My apartment is dark as the sun sets completely. I haven’t turned any lights on since Matteo and I had our fight. It feels wrong to move on so quickly, and even illuminating my apartment conflicts with the dense feelings of uncertainty and darkness that I feel.

I feel the compulsion to go for a walk, but it’s too dark out now. I would feel so unsafe by myself. If I had Matteo here with me, I would be able to venture out into the night with confidence. I know he would never let anything bad happen to me, not even if he was mad at me.

But he is mad at me.

And he might always be.

Something about the idea of any person disliking me has always made me wildly insecure. Even if it’s someone that I don’t even like, I’ll feel personally attacked if they feel the same way about me. For Matteo of all people to be angry at me forever makes my heart hurt. He and I shared such a strong connection when we were always together. Where would all those feelings go?

Where does all this love go?

It’s breaking me into pieces. I just want closure, for everything to feel balanced again. I’ve been out of equilibrium ever since I left Matteo’s mansion. Maybe I had just gotten used to the finer things in life and am having trouble acclimating back to the world I once knew. I might just be spoiled now, misinterpreting my feelings as a loss of a person rather than a comfortable life.

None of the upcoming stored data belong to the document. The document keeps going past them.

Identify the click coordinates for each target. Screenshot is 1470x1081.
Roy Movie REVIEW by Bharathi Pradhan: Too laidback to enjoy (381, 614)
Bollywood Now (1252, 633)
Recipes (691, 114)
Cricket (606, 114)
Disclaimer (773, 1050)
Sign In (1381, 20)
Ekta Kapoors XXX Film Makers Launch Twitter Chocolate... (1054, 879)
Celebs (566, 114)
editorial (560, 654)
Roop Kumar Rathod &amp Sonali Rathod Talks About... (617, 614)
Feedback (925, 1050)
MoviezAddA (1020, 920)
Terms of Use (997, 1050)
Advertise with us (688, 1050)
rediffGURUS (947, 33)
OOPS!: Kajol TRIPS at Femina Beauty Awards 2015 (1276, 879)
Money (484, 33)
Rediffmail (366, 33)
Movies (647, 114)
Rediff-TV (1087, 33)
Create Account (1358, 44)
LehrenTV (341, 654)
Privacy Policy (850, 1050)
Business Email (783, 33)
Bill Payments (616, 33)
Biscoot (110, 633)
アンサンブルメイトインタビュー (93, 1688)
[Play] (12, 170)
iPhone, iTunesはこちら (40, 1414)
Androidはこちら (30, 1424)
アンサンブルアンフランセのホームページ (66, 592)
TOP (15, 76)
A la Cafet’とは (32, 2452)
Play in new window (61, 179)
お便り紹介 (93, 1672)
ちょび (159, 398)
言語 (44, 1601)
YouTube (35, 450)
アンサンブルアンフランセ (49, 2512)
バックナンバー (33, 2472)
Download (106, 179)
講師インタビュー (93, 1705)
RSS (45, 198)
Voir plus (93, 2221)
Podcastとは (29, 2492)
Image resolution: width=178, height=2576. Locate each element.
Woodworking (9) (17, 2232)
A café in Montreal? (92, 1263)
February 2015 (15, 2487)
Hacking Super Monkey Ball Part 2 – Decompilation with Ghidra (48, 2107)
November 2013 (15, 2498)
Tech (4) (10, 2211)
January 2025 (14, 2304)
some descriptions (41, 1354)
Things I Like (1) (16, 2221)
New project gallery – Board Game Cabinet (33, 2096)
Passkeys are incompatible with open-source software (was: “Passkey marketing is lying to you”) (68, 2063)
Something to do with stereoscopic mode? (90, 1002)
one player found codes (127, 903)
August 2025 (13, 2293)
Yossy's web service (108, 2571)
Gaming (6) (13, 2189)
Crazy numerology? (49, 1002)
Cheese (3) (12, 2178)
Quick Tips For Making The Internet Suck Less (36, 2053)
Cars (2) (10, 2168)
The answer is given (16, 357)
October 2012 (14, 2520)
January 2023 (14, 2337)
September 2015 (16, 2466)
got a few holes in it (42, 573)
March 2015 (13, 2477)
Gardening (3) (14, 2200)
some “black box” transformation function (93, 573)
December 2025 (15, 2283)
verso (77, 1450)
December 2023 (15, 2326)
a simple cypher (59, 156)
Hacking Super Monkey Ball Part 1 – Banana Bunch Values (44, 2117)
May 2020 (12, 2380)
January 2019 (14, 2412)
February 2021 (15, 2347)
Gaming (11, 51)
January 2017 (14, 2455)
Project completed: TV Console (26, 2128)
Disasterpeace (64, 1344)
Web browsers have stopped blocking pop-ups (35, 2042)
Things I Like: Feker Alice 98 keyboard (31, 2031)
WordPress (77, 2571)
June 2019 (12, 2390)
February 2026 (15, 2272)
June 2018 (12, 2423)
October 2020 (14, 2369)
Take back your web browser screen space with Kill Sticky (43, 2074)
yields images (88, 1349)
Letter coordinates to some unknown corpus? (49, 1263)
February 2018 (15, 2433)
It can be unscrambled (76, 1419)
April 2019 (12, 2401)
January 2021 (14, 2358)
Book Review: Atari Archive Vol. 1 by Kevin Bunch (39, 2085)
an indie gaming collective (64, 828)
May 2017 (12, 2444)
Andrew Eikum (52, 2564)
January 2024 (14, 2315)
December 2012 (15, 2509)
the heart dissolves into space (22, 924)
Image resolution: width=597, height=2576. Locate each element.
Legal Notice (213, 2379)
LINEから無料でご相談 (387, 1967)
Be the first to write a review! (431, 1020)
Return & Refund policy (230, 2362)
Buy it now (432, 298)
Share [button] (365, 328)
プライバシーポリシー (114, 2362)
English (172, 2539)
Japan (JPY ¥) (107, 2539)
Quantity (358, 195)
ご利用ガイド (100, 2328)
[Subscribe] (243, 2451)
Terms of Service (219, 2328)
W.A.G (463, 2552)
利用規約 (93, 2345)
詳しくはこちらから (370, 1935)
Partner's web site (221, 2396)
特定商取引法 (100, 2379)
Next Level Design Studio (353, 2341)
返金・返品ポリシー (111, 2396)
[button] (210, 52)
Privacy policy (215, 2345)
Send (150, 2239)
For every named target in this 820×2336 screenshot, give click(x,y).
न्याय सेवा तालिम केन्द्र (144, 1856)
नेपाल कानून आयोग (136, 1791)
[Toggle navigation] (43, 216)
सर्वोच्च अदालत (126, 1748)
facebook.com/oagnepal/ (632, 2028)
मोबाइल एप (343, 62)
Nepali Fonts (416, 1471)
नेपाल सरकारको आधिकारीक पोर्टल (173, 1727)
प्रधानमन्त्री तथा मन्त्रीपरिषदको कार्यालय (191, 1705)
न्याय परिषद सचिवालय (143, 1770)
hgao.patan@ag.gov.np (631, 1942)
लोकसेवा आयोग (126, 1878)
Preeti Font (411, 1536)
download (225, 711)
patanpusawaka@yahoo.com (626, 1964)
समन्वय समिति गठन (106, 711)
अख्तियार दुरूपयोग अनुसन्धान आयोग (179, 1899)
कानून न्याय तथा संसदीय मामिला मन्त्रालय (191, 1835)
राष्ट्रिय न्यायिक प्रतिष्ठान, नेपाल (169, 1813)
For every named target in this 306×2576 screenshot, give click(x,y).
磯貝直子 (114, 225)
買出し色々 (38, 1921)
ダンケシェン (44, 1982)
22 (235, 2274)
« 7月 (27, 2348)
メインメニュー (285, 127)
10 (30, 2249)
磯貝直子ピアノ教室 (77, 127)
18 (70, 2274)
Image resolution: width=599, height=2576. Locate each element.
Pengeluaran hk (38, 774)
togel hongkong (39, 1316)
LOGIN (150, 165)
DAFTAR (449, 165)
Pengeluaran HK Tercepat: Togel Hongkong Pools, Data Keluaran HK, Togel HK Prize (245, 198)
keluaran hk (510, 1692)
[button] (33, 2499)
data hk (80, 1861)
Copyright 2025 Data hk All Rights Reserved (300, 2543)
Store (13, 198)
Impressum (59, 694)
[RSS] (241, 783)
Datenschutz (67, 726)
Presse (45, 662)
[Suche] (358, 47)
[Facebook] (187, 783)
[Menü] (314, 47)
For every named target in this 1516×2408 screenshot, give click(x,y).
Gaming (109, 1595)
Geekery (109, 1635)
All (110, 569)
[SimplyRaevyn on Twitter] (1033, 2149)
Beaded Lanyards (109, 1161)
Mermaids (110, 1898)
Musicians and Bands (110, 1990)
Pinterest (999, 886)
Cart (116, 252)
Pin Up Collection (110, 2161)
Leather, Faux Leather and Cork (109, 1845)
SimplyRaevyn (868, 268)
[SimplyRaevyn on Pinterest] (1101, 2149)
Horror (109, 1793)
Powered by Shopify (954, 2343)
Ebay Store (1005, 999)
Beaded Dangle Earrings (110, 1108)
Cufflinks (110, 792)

I mean, Matteo would be an excellent provider for the baby and me. We would never have to go without, not for one second. Our child would have everything they ever wanted, even if Matteo and I ended up fighting about whether or not we were spoiling them.

But would we be safe?

It would be extremely difficult to make a choice between roughing it on my own as a single mom and allowing my child to grow up in the mafia. I would do the best I could to protect them from the dangers that the lifestyle brings, but only Matteo would be able to keep them at bay. I would be powerless against them. If anything happened to our baby because Matteo pissed off one of his enemies, I would be broken. I would never recover.

But what kind of life would I be able to provide for our child by myself? I already work a lot, and while I do alright for myself, supporting a baby would cause tons of issues for me financially. I’m in a place in life where I have a little bit of money saved up for emergencies, like car issues or Urgent Care visits. I don’t have enough to absorb the insane amount of new expenses that comes with having a baby. And even worse, having to pay for their school clothes, activities, and supplies would bankrupt me right now.

Maybe I should apologize to him.

I’m still on the fence about it.

I sit on my couch, listening to my neighbors finally begin their make-up sex session. I’m happy for them, at least in a kind of weird sideways sort of way. At least they like each other enough to fuck after a fight. I never understood the idea of hate-fucking, but it must be a unique kind of feeling to be so intimate and vulnerable with someone you were angry at just an hour ago. I don’t know if I would like it.